◆ PROMPT: Reproduce the source data below line by line, with no changes.

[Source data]
—————
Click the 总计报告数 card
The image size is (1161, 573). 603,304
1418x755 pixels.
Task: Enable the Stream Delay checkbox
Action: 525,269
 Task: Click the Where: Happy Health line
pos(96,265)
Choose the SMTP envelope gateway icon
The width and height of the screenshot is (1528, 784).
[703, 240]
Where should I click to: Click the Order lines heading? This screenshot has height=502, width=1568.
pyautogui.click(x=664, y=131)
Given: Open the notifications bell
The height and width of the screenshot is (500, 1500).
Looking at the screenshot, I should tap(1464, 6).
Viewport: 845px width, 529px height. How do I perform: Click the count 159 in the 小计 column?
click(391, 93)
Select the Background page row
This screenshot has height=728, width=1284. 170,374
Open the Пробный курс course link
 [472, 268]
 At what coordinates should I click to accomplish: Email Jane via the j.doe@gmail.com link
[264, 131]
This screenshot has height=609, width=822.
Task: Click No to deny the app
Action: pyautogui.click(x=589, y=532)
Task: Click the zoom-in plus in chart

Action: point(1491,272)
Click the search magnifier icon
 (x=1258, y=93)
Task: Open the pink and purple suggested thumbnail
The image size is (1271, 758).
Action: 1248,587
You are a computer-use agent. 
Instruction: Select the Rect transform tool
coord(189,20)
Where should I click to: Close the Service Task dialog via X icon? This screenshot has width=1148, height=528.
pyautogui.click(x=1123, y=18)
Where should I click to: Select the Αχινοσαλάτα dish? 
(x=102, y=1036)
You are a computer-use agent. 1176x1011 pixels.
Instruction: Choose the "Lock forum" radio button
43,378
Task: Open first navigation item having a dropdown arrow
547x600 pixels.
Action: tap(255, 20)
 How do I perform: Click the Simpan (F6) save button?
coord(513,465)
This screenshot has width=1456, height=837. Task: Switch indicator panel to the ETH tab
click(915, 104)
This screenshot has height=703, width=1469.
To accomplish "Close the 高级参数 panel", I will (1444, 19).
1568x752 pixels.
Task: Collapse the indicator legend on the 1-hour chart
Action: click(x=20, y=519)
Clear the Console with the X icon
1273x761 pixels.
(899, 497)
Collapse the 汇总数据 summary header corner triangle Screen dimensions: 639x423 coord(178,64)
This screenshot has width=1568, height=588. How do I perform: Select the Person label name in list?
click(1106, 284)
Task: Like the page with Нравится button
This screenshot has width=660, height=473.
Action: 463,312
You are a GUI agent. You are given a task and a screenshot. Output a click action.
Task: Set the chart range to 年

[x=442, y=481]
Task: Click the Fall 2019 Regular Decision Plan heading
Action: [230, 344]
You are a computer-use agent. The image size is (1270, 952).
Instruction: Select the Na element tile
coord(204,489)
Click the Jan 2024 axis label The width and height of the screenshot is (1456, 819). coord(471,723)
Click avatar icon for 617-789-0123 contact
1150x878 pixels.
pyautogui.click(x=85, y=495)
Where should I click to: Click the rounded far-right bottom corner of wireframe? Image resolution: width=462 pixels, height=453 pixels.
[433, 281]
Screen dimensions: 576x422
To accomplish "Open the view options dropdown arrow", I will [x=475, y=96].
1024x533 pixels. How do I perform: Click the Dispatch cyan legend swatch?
—————
◆ COMPLETE RESPONSE:
Click the 总计报告数 card
The image size is (1161, 573). 603,304
1418x755 pixels.
Task: Enable the Stream Delay checkbox
Action: 525,269
 Task: Click the Where: Happy Health line
pos(96,265)
Choose the SMTP envelope gateway icon
The width and height of the screenshot is (1528, 784).
[703, 240]
Where should I click to: Click the Order lines heading? This screenshot has height=502, width=1568.
pyautogui.click(x=664, y=131)
Given: Open the notifications bell
The height and width of the screenshot is (500, 1500).
Looking at the screenshot, I should tap(1464, 6).
Viewport: 845px width, 529px height. How do I perform: Click the count 159 in the 小计 column?
click(391, 93)
Select the Background page row
This screenshot has height=728, width=1284. 170,374
Open the Пробный курс course link
 [472, 268]
 At what coordinates should I click to accomplish: Email Jane via the j.doe@gmail.com link
[264, 131]
This screenshot has height=609, width=822.
Task: Click No to deny the app
Action: pyautogui.click(x=589, y=532)
Task: Click the zoom-in plus in chart

Action: point(1491,272)
Click the search magnifier icon
 (x=1258, y=93)
Task: Open the pink and purple suggested thumbnail
The image size is (1271, 758).
Action: 1248,587
You are a computer-use agent. 
Instruction: Select the Rect transform tool
coord(189,20)
Where should I click to: Close the Service Task dialog via X icon? This screenshot has width=1148, height=528.
pyautogui.click(x=1123, y=18)
Where should I click to: Select the Αχινοσαλάτα dish? 
(x=102, y=1036)
You are a computer-use agent. 1176x1011 pixels.
Instruction: Choose the "Lock forum" radio button
43,378
Task: Open first navigation item having a dropdown arrow
547x600 pixels.
Action: tap(255, 20)
 How do I perform: Click the Simpan (F6) save button?
coord(513,465)
This screenshot has width=1456, height=837. Task: Switch indicator panel to the ETH tab
click(915, 104)
This screenshot has height=703, width=1469.
To accomplish "Close the 高级参数 panel", I will (1444, 19).
1568x752 pixels.
Task: Collapse the indicator legend on the 1-hour chart
Action: click(x=20, y=519)
Clear the Console with the X icon
1273x761 pixels.
(899, 497)
Collapse the 汇总数据 summary header corner triangle Screen dimensions: 639x423 coord(178,64)
This screenshot has width=1568, height=588. How do I perform: Select the Person label name in list?
click(1106, 284)
Task: Like the page with Нравится button
This screenshot has width=660, height=473.
Action: 463,312
You are a GUI agent. You are given a task and a screenshot. Output a click action.
Task: Set the chart range to 年

[x=442, y=481]
Task: Click the Fall 2019 Regular Decision Plan heading
Action: [230, 344]
You are a computer-use agent. The image size is (1270, 952).
Instruction: Select the Na element tile
coord(204,489)
Click the Jan 2024 axis label The width and height of the screenshot is (1456, 819). coord(471,723)
Click avatar icon for 617-789-0123 contact
1150x878 pixels.
pyautogui.click(x=85, y=495)
Where should I click to: Click the rounded far-right bottom corner of wireframe? Image resolution: width=462 pixels, height=453 pixels.
[433, 281]
Screen dimensions: 576x422
To accomplish "Open the view options dropdown arrow", I will [x=475, y=96].
1024x533 pixels. How do I perform: Click the Dispatch cyan legend swatch?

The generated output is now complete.